» Passage for review:
To watch any single frame of the 1972 movie “One P.M.” – initially a Godardian manifesto that transmogrified into a D.A. Pennebaker dream state – is to feel like someone dug up an old spot of LSD and dropped it into your Dasani. A five o’clock shadowed Jean-Luc Godard doesn’t lose the sunglasses inside the well-lit offices of Leacock-Pennebaker as he drops his Mao-by-way-of-Bazin scheme on the documentary filmmaking team. He’ll have real-yet-staged performances/speeches by The Jefferson Starship, Eldridge Cleaver, Tom Hayden, among others, followed by fictional – but equally real, in his view – mirrors of those performances by actors.
Stay around for a few more frames, and you’ll see the results of this vision, a man costumed as an American Indian reciting ideology he’s picking up from a tape recorder, followed by more cassette creeds repeated by a crew visiting the emptied floor of a factory, followed by potent, impromptu wisdom from Eldridge Cleaver who, like some of the filmmakers involved, was frustrated with the filmmaking process. “We begin to hate filmmakers around here,” Cleaver warns. “If you want to do any shooting – this situation is so immediate – you have to shoot with guns.”
Pennebaker chose to continue shooting with his camera. He was, he says, the “extra” camera, and the footage he collected on the sly while Godard was orchestrating a revolution turned what was originally to be “One A.M.” (One American Movie) into “One P.M.” (One Parallel Movie, or, to Godard, One Pennebaker Movie).
Stephen Ujlaki, the director of San Francisco State’s Documentary Film Institute, who not only worked with Godard at the beginning of his career, but, along with Telluride’s Tom Luddy, is the force behind bringing both D.A. Pennebaker and Richard Leacock to the City along with 22 of their greatest films, reminded me that “extra” cameras have come a long way, of course, since 1972, and it’s a lot easier being a fly on the wall these days with cameras the size of your wallet rather than the size of your oven.

» Task to complete: Reproduce verbatim the stretch of the article above about the Godard and Pennebaker film between "Stephen Ujlaki, the" and "of your oven.", inclusive.

» Dataset section:

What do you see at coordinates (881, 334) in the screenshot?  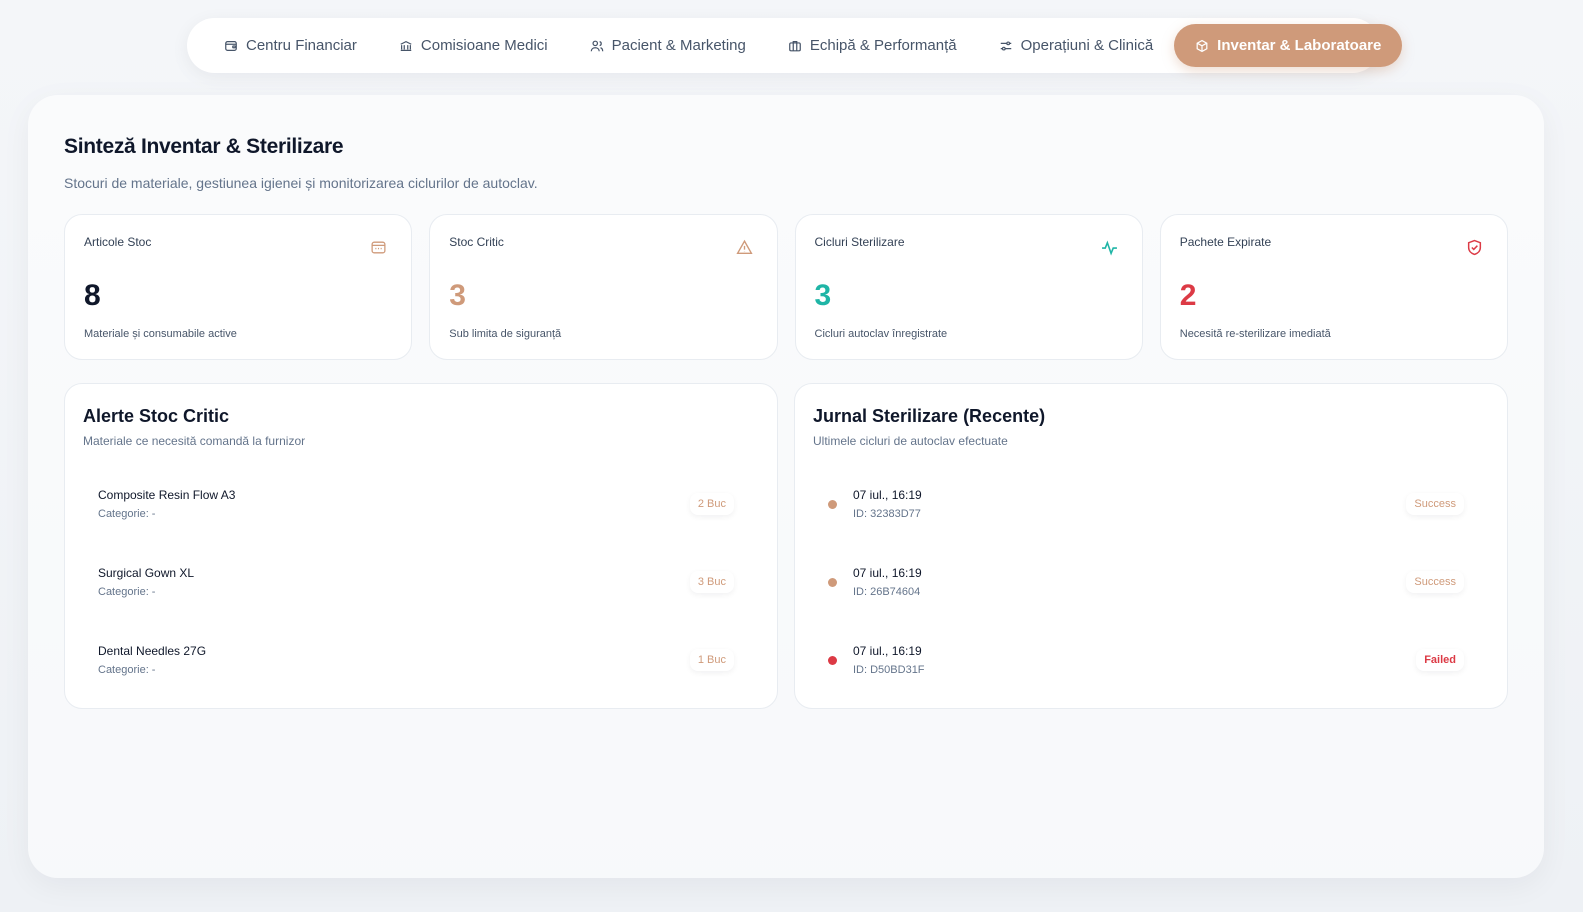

» Output of the task:
Stephen Ujlaki, the director of San Francisco State’s Documentary Film Institute, who not only worked with Godard at the beginning of his career, but, along with Telluride’s Tom Luddy, is the force behind bringing both D.A. Pennebaker and Richard Leacock to the City along with 22 of their greatest films, reminded me that “extra” cameras have come a long way, of course, since 1972, and it’s a lot easier being a fly on the wall these days with cameras the size of your wallet rather than the size of your oven.